Given the rapid adoption of telehealth and virtual communication due to the COVID-19 pandemic, there will likely be greater interest in and research involving virtual peer support interventions for adolescents with chronic disease. The COVID-19 pandemic has brought psychosocial challenges for youth with chronic disease, including reduced physical and psychosocial support from peers and healthcare providers, which may be addressed through digital support (Serlachius et al., 2020). The pandemic rapidly increased the use of telehealth and other digital interventions in pediatric care (Badawy & Radovic 2020). More research is needed to understand the cost-effectiveness of telemedicine and other digital health approaches, as well as their impact on quality of care (Badawy & Radovic 2020).

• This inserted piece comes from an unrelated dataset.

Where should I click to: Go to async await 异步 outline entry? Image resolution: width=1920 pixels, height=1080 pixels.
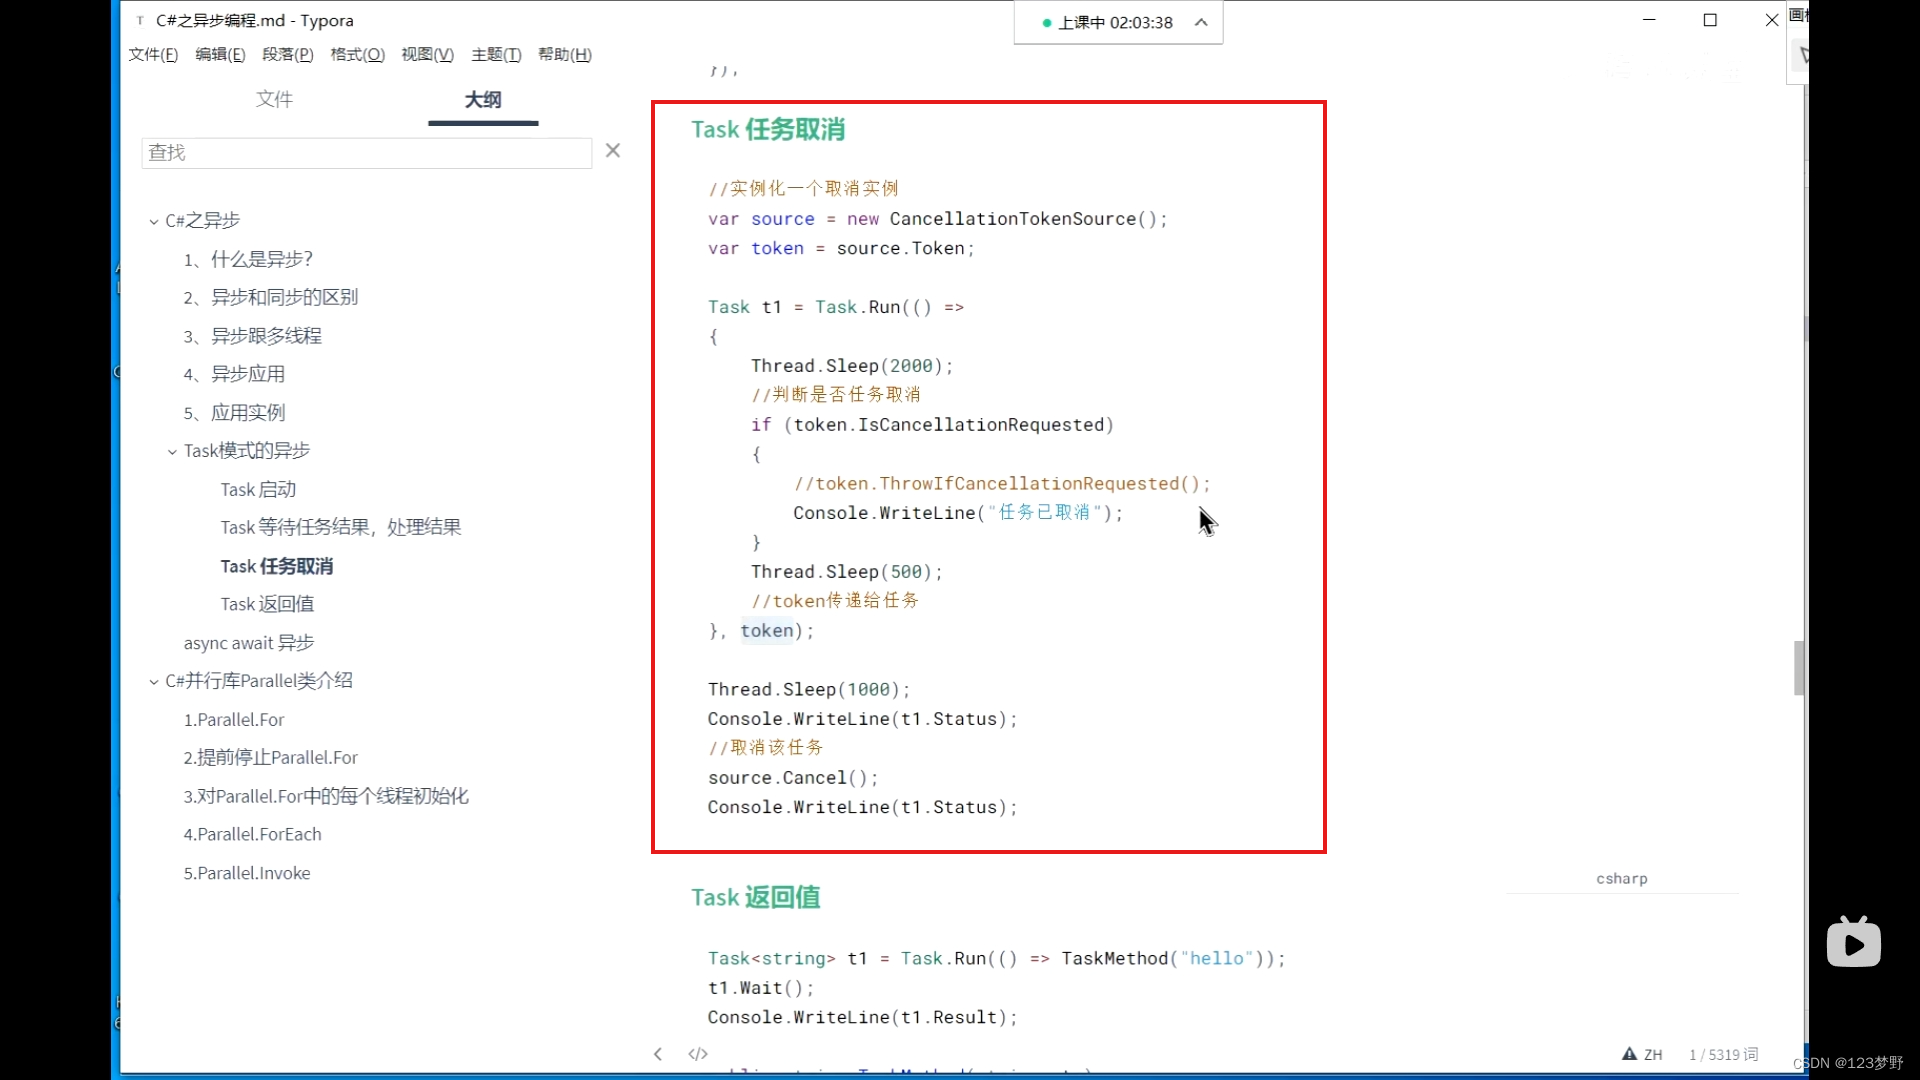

A major challenge for future research and clinical applications of digital interventions is how rapidly technology and the preferences of adolescents can change. The results of the intervention by Gonzalez-Morkos et al. (2014) showed that changing an intervention from in-person to telehealth due to the H1N1 influenza epidemic in 2010 resulted in lower satisfaction among those who changed to virtual versus those had started with a virtual intervention only. This underscores the need for user-centered design and working with adolescent “end users” to “codesign” an intervention to meet their needs and expectations (Elsbernd et al., 2018). Involving patients in the development process is critical to their engagement with the digital health platform (Badawy et al., 2017b). Engagement can be conceptualized as both a subjective experience in interacting with the technology and as usage behaviors (Perski et al., 2017); it is important to seek the input of adolescents early in the process of development to ensure short- and long-term engagement with the tool (Badawy et al., 2016; Badawy et al., 2017a, 2017b). It will also be important to frequently re-evaluate the state of the literature to remain up to date. Ongoing work is needed to evaluate the usefulness of rapidly changing technologies and identify who benefits most from different interventions.

Conclusion

The state of the literature regarding technology-based peer support interventions for adolescents with chronic disease is currently in an early phase, with overall low quality of study designs. However, the growing number of interventions being evaluated and the consistently positive feasibility data point to the promise of these interventions. This review identified websites with discussion forums as the most commonly used technology, followed by chat messaging and then videoconferencing. Early efficacy data suggest social support is improved by these interventions, but future studies of adequately powered randomized control trials with validated outcome measures are needed. Finally, the COVID-19 pandemic underscores the importance of evaluating virtual interventions for adolescents with chronic disease to support patients no matter their geographic location.